South Korea starts two-day war games to defend against Japan
South Korea will begin two days of war games today to practice defending the disputed Dokdo islands off its east coast, against an unlikely attack by Japan. Seoul has controlled the islets in Sea of Japan (East Sea) since the end of Japanese colonial rule on the Korean peninsula. Tokyo also accused South Korea has occupied the island (known as Takeshima in Japan) illegally.
South Korea first staged drills in 1986
The drills come just days after the United States President Donald Trump announced the suspension of long-running joint exercises with South Korea, aimed at defending against North Korean aggression, calling them "expensive" and "provocative". While an attack from Japan is deemed unlikely, South Korea first staged the drills in 1986 and has conducted them twice a year since 2003.
Seoul Defense Ministry spokeswoman on the two-day training
"The Dokdo defense drill is a routine training conducted to prevent an invasion from external forces," Choi Hyun-soo, a spokeswoman at Seoul's Defense Ministry, said. The two-day training will involve six warships and seven aircraft while a unit of marines will land on the largely bare rocky islets, inhabited by around 40 people (mostly police officers), Hyun-soo added.

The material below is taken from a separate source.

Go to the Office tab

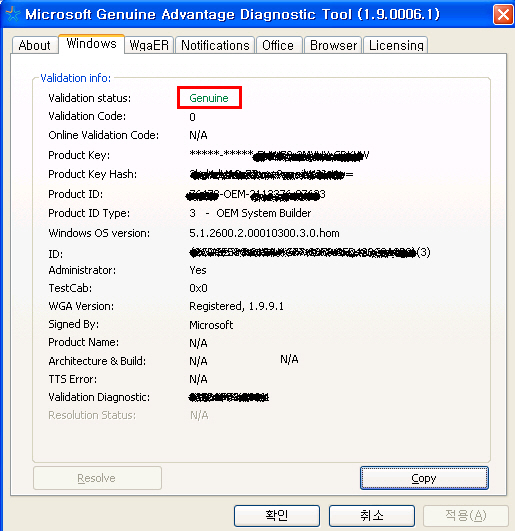278,45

Relationship between South Korea and Japan
Both South Korea and Japan are market economies, democracies and US's allies, and both are threatened by nuclear-armed North Korea, but their relationship is heavily strained by historical and territorial issues. The two neighbors are also mired in a long-running feud over Japan's wartime sexual slavery of Korean women despite an agreement to settle the issue in 2015.